1.1. De la difficulté à définir les violences urbaines

La délimitation de l'objet de notre mémoire porte en elle une première difficulté liée à l'absence de définition légale et officielle des violences urbaines.

Les violences urbaines ne doivent pas être entendues comme une infraction définie par le Code Pénal, contrairement aux violences volontaires ou involontaires, qui sont des coups portés à l'encontre d'une personne physique.

La violence urbaine n'est pas définie en fonction d'une qualification juridique mais par rapport à un ensemble de comportements et d'actes, plus ou moins violents, ayant certaines caractéristiques et perpétrés en milieu urbain. Par conséquent, un individu ne sera pas poursuivi pour avoir commis des « violences urbaines », mais pour l'un des actes constitutifs de ces violences urbaines : violences, incendie criminel, dégradation de biens, attroupements, etc.

Si on s'en tenait stricto sensu à la dénomination de la violence urbaine, tout acte violent, non justifié (ou non légitime), commis en milieu urbain serait qualifié de violence urbaine. On pourrait même, pourquoi pas, définir la violence urbaine comme la « violence morale ou sociale » causée par l'environnement urbain sur des individus. Or, tel n'est pas le cas. Les violences urbaines ont une définition plus précise et s'appliquent à des comportements bien particuliers. Le terme de violence urbaine vise des faits commis dans certaines zones géographiques appelées banlieues ou cités, c'est-à-dire des lieux à forte densité d'habitants, situés souvent à la périphérie des villes et présentant des difficultés sociales5. Les violences urbaines ne sont pas nécessairement des actes commis en centre-ville. À cet égard, plusieurs personnes interviewées par l'auteur ont insisté sur le déplacement des violences urbaines vers des zones rurales. Cette situation a donné naissance à un nouveau terme : les violences « rurbaines ». Inventée par la Gendarmerie Nationale, cette notion désigne les faits commis, non pas en ville ou en banlieue, mais dans les zones périurbaines qui sont du ressort de compétence territoriale de la Gendarmerie Nationale.

Si les violences urbaines se définissent par leur lieu de commission, elles sont également caractérisées par leurs éléments constitutifs. Tout acte violent n'est pas une violence urbaine et toute violence urbaine n'est pas nécessairement une atteinte à l'intégrité physique d'un individu.

En outre, chaque autorité n'a pas la même définition des violences urbaines. Ainsi, pour le Contrôleur Général Ange Mancini6, il n'existe pas de véritable définition du phénomène alors que pour le Commissaire Pascal Courtin7, les violences urbaines comprennent la plupart des délits de voie publique.
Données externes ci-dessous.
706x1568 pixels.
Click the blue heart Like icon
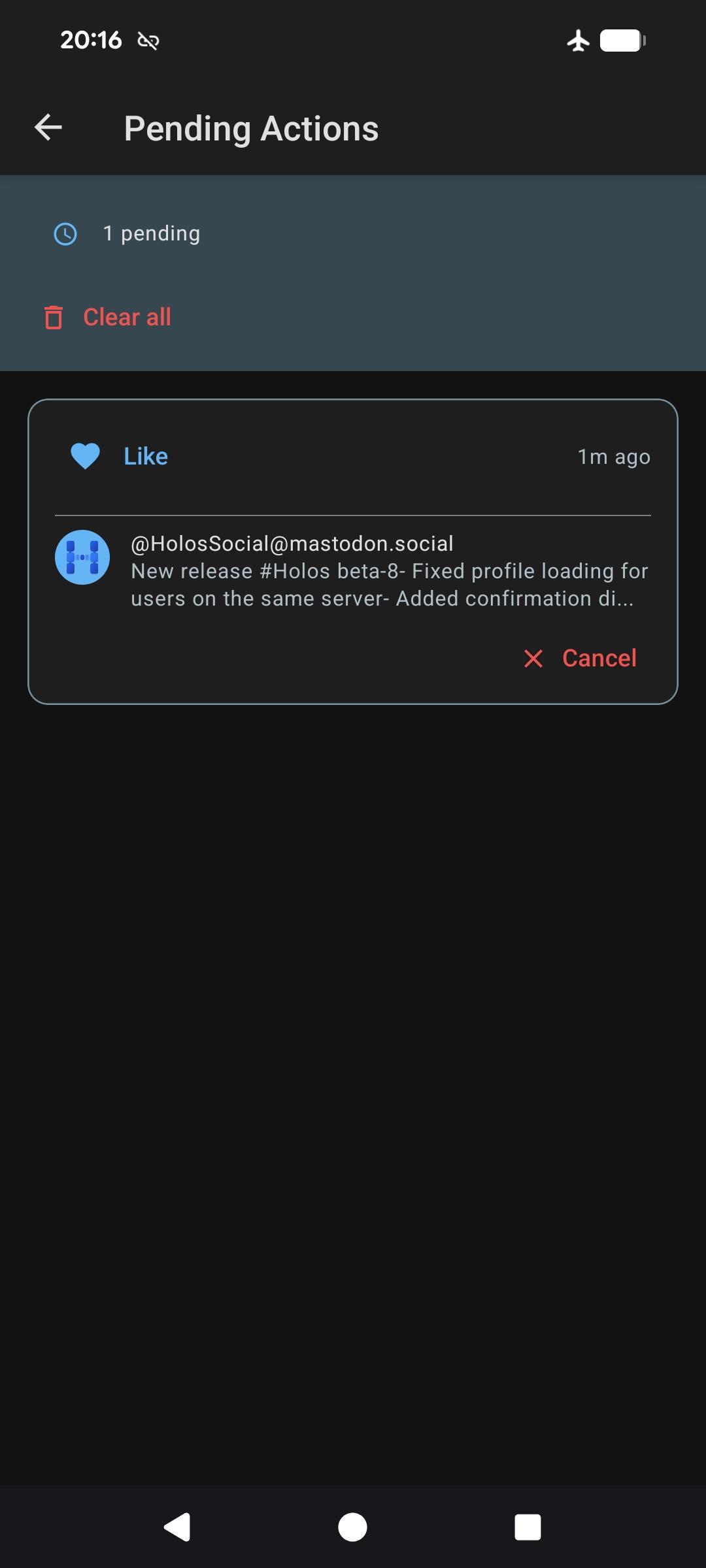(85, 456)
Toute la difficulté réside donc dans la recherche d'une définition précise, claire et suffisamment large pour permettre une appréhension objective du phénomène.
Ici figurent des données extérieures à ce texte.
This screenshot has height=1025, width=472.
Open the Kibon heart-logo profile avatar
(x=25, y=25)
Au fil de nos entretiens et de nos lectures, une définition s'est révélée la plus complète et la plus exhaustive. Cette définition est celle du Commissaire Lucienne Bui-Trong8 qui nomme violences urbaines des « actes juvéniles collectifs commis de manière ouverte et provocatrice et créant dans la population un fort sentiment d'insécurité »9. Cette violence peut être destructrice, émotionnelle, ludique et/ou crapuleuse. On peut ajouter à cette description le développement de phénomènes anarchiques et d'une sous-culture de quartier hostile aux représentants des institutions, en particulier aux forces de l'ordre. Plusieurs caractères sont donc mis en exergue : la jeunesse et les motivations des auteurs, l'aspect collectif et la justification des actes. Cette définition rejoint à peu de choses près celle proposée par la France lors d'une réunion des différents pays européens à Bruxelles, le 20 et 21 janvier 1995, et qui définissait les violences urbaines comme « tout acte violent commis à force ouverte contre des biens, des personnes ou les symboles des institutions par un groupe généralement jeune, structuré ou non, commis sur un territoire donné et revendiqué par le groupe comme étant sous sa domination ».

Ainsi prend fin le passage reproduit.